Face au tollé, la direction a amorcé des discussions avec les SDJ de RFI et France 24 pour améliorer l'application des réglementations internes existantes, et lancé l'élaboration d'un "document de référence" pour encadrer "les collaborations et activités extérieures" de ses journalistes.
Elle a également indiqué dans un communiqué interne avoir "procédé, pour un même collaborateur, à une double sanction", sans divulguer son nom, ni la nature des sanctions.
Dans un autre communiqué publié après le vote, la direction de RFI a appelé à "dépasser le malaise de ces dernières semaines".
"Nous devons à présent continuer de transformer nos différends en débats constructifs", a-t-elle ajouté. Une réunion est ainsi prévue vendredi pour "poursuivre" le "travail autour des textes et de l'encadrement des collaborations et activités extérieures des journalistes".
- "Deux poids, deux mesures" -
"Il n'y aurait pas eu cette motion s'ils avaient pris plus tôt la mesure du problème", avait estimé Marie Normand, présidente de la SDJ, interrogée par l'AFP.
Un journaliste de RFI a évoqué pour sa part "un malaise assez profond dans la rédaction" avec un sentiment de "deux poids, deux mesures" en matière de déontologie.
"Nous sommes des centaines à qui on peut faire confiance, et une infime minorité se comporte de façon dangereuse pour la réputation de la radio" menaçant l'intégrité de journalistes sur le terrain, selon une reporter.
Pour Sabine Mellet, déléguée syndicale SNJ-CGT de France Médias Monde, "c'est parce qu'on manque de moyens que la direction cherche des partenariats, qui sont totalement antinomiques avec notre métier", en particulier "avec des chaînes de télé ou des radios en Afrique qui sont soit de l'opposition, soit du gouvernement".
A l'étranger, les journalistes travaillant pour RFI, reliés par un réseau de discussion interne nommé Spartacus, ont été "vraiment choqués" par cette affaire, a rapporté une pigiste.

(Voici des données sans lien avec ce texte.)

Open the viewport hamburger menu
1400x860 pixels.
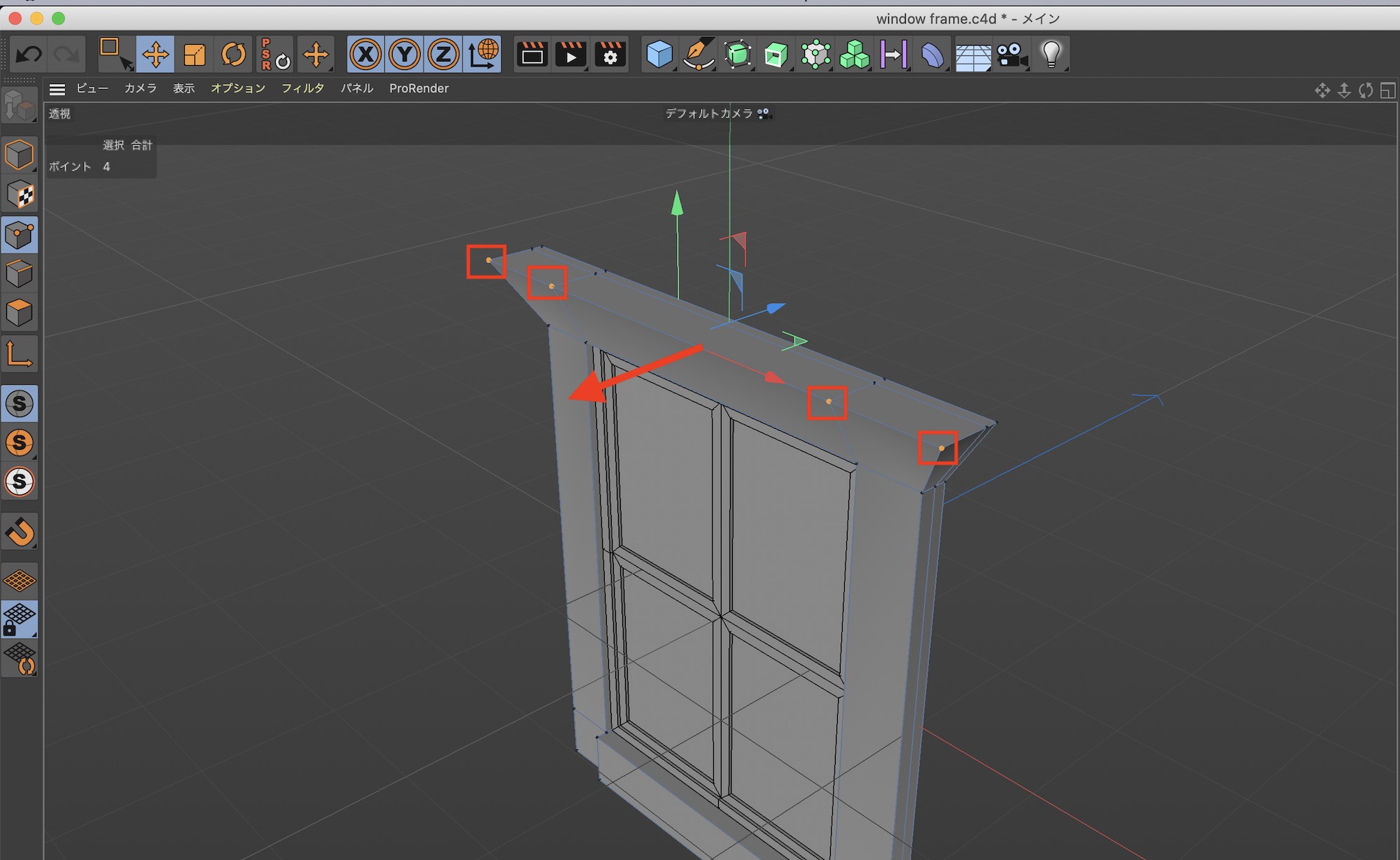tap(57, 89)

"C'est la goutte d'eau qui fait déborder le vase", a affirmé une autre journaliste, évoquant des conditions de travail en forme de "longue descente aux enfers" pour les pigistes français de RFI, qui se sont vus supprimer début 2019 les cotisations sociales de leurs rémunérations, y compris sur les zones de conflits ou de pandémie type Ebola.